The very notion was too much for him to consider. Shaking his head, Tristan rounded the desk to refill his empty glass. “As someone who intends to avoid the marriage trap, you seem hellbent on keeping me trapped in mine.”

“Like I told you, if anyone marries in our club, it would be you, Tristan. Someone to do for you what we clearly couldn’t. You’re too comfortable and set in your ways. Our friends have their passions and interests. But you? You’d rather sit in the corner and haunt the room.”

“How generous of you,” he responded dryly.

Julian gave a halfhearted shrug. “You’re a good man. Intelligent, loyal, and protective. But much leaves us all wondering whether or not you’re happy. And you deserve to be happy.”

Tristan frowned. “Iamhappy.”

Squinting at him, his friend wrinkled his nose. “Are you?”

Tristan opened his mouth to object once again. But then he hesitated, not certain how else he would explain himself. Because he was happy. He had to be. This was the life he had, and he managed it the best he could. Surely that was happiness.

Isn’t it?

Suddenly, he wasn’t too sure.

“It’s only… She’s… She’s different.”

Verity’s smile came to mind. She smiled often, like she enjoyed doing so. Except for when he was around.

The fact maddened him. Perhaps he was obsessing over her.
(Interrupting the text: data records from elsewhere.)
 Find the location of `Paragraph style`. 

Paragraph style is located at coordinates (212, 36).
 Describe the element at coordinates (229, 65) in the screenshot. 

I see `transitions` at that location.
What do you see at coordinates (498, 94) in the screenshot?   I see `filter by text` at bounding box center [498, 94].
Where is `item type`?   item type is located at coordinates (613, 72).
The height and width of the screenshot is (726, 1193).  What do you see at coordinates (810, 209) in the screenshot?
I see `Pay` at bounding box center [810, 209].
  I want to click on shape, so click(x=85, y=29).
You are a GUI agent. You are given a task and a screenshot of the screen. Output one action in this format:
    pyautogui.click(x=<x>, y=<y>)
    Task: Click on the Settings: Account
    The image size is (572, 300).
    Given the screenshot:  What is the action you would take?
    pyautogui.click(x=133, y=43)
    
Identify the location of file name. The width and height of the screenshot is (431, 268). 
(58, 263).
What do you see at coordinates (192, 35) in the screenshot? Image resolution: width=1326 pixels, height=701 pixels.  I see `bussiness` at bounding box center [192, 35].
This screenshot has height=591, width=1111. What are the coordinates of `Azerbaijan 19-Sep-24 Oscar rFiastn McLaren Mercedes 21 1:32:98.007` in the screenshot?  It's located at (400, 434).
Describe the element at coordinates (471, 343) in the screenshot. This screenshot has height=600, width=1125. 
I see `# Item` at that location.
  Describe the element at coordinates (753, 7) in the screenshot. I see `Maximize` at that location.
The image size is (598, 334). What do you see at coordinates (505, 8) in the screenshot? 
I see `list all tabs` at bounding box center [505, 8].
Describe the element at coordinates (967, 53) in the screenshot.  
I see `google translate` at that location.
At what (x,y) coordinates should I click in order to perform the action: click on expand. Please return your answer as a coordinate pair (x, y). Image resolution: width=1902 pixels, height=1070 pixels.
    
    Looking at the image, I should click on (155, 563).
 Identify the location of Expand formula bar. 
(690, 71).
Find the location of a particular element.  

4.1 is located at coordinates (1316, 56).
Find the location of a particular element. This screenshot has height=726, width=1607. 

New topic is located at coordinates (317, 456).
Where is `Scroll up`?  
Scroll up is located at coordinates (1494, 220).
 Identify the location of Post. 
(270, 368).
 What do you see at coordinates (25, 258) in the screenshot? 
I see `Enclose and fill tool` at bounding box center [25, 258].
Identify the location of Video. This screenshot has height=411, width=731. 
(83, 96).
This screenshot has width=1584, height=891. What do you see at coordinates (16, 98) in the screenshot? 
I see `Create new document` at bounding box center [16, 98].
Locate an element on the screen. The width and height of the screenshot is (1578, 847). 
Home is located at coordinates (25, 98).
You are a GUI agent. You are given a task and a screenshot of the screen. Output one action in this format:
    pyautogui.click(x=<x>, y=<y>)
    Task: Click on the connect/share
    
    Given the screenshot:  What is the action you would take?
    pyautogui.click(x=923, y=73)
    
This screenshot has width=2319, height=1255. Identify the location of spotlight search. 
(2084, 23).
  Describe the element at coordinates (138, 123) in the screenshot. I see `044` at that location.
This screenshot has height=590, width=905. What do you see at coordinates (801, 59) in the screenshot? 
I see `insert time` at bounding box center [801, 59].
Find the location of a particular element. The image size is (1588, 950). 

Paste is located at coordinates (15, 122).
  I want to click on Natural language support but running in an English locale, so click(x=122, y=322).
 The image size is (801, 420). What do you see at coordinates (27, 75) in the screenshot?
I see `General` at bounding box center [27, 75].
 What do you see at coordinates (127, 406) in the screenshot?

There are probably a lot of words that I should have for someone I have brought into my life and will be bound to for the rest of my days. Most likely, there is so much for me to discuss. Especially since I’ve taken to avoiding her once again. She won’t appreciate that.

“Different how?” his friend inquired. “Different in a good way? I do hope you’re not comparing her to your first wife.”

Cassandra. How that woman still haunted him. Tristan would never escape her, not really. It had taken him years to realize this and even longer to accept it. Some days, he wasn’t particularly confident where he stood. It was more because of resentment than grief, he could admit.

Filling his glass, he took a long sip to try savoring the brandy. Cassandra hadn’t liked the smell or taste of it. But she hadn’t cared for his company at all, not even in the beginning.

“What an excellent match we will make, don’t you think?” she had pleaded that evening.

She had looked so pretty. Innocent, too, to anyone who hadn’t heard the words slipping from her sharp tongue.

“It is for the best. Poor Oliver. If only he hadn’t left us. But now we can have the lives we were meant to have. I shall be a duchess, and you shall be properly married. The ton will have what they need. Us!”

“It will all be a lie,” he remembered telling her.

“Everything is a lie until you make it the truth. And the truth doesn’t matter,” Cassandra had reassured him sweetly.

He had struggled to understand the meaning behind the smile he learned too late not to trust. “So is the blackmail a truth or a lie?”

She’d only laughed. It was a trilling sound that reminded him of bells in the springtime when the sun was too bright. How pleasant it had been when they had Oliver between them. But then his brother was gone, buried along with the truth Cassandra had been willing to keep hidden.

“Tristan?”

Starting, Tristan turned back to Julian. The shadows in his mind only receded partially. Smiles were lies. Weren’t they?

Somehow he found his thoughts escaping into their conversation. He rubbed his forehead as though he could hide his vulnerability. A duke was supposed to be confident. Lately, Tristan didn’t know what he was.